The invisibility to radar, which is microwave-to-radio wavelength electromagnetic radiation, might have been the first step, but recent developments in metamaterials have extended this even further, bending light around an object and rendering it truly undetectable. Perhaps the critical advance that could finally bring an invisibility cloak to reality occurred in 2018, in a novel material called a broadband achromatic metalens. For the first time, it rendered an object undetectable across the entire visible light spectrum. The fusion of this technology with metamaterial cloaking — another recent nanotechnology advance — could finally enable the first visible-light cloaking device.


DevSecOps vs. DevOps
VMware Tanzu’s Michael Coté provides a nice overview of DevSecOps, with three things that make it different and additive to DevOps: a secure software supply chain, improved culture and collaboration between security and development, and automation and guardrails. Emphasis mine:

DevSecOps staff think of developers as their customers and the security process as a product they’re creating and delivering for developer use. This is a product management approach to security.
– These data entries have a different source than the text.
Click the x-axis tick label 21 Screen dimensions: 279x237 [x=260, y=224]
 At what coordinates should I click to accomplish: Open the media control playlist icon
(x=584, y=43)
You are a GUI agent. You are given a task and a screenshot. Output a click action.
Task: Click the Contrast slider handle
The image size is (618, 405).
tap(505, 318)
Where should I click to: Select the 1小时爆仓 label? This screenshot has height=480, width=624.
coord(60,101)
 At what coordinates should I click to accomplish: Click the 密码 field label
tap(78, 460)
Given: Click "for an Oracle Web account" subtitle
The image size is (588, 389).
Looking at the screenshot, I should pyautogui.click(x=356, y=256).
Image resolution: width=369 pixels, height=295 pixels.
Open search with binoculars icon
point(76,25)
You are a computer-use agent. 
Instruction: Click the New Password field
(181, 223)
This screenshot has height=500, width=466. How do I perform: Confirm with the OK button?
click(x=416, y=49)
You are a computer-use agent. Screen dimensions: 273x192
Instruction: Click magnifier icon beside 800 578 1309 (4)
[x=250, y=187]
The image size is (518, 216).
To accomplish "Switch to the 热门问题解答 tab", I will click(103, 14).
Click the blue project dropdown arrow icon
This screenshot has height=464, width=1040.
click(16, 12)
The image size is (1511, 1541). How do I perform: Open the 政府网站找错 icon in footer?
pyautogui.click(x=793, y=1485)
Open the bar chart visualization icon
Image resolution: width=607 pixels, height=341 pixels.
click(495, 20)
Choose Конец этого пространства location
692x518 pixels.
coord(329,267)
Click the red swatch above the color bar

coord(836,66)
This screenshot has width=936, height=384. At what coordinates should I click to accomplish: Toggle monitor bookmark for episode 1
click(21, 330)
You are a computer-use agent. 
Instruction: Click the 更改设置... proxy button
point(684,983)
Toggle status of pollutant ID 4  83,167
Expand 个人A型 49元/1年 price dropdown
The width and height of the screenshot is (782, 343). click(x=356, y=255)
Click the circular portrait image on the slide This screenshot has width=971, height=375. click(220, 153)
Applying product management thinking to security shifts security’s focus from enforcing compliance to making the right thing the easiest thing for developers to do.

Vmware Tanzu Devsecops Supply Chain

DevSecOps: beyond security, a cultural change
Deloitte’s Giles Houghton shares some perspective on how they’re addressing DevSecOps in the UK Government sector (emphasis mine).

Security must be not only integrated into the imagine, deliver and operate teams, but security team members must adopt the same delivery culture.

Everyone needs to be focused on value delivery to end users. The subconscious question changes from ‘is this too risky to go live with?’ to ‘given what we know about the risk, how can we still go live?’.

All security requirements must be described in terms of the business impact of not delivering the requirement, not just the security risk they mitigate. Too often we have seen requirements struggle to be addressed because they don’t mean anything to business stakeholders, and security specialists getting frustrated because their argument that “it’s important because it’s a security requirement” isn’t landing.

Security stakeholders must play an active role in requirements prioritisation… With a single shared backlog, all requirement owners must work in concert, considering the current security risk alongside the business value that needs to be released…


“Until you make the unconscious conscious, it will direct your life and you will call it fate.”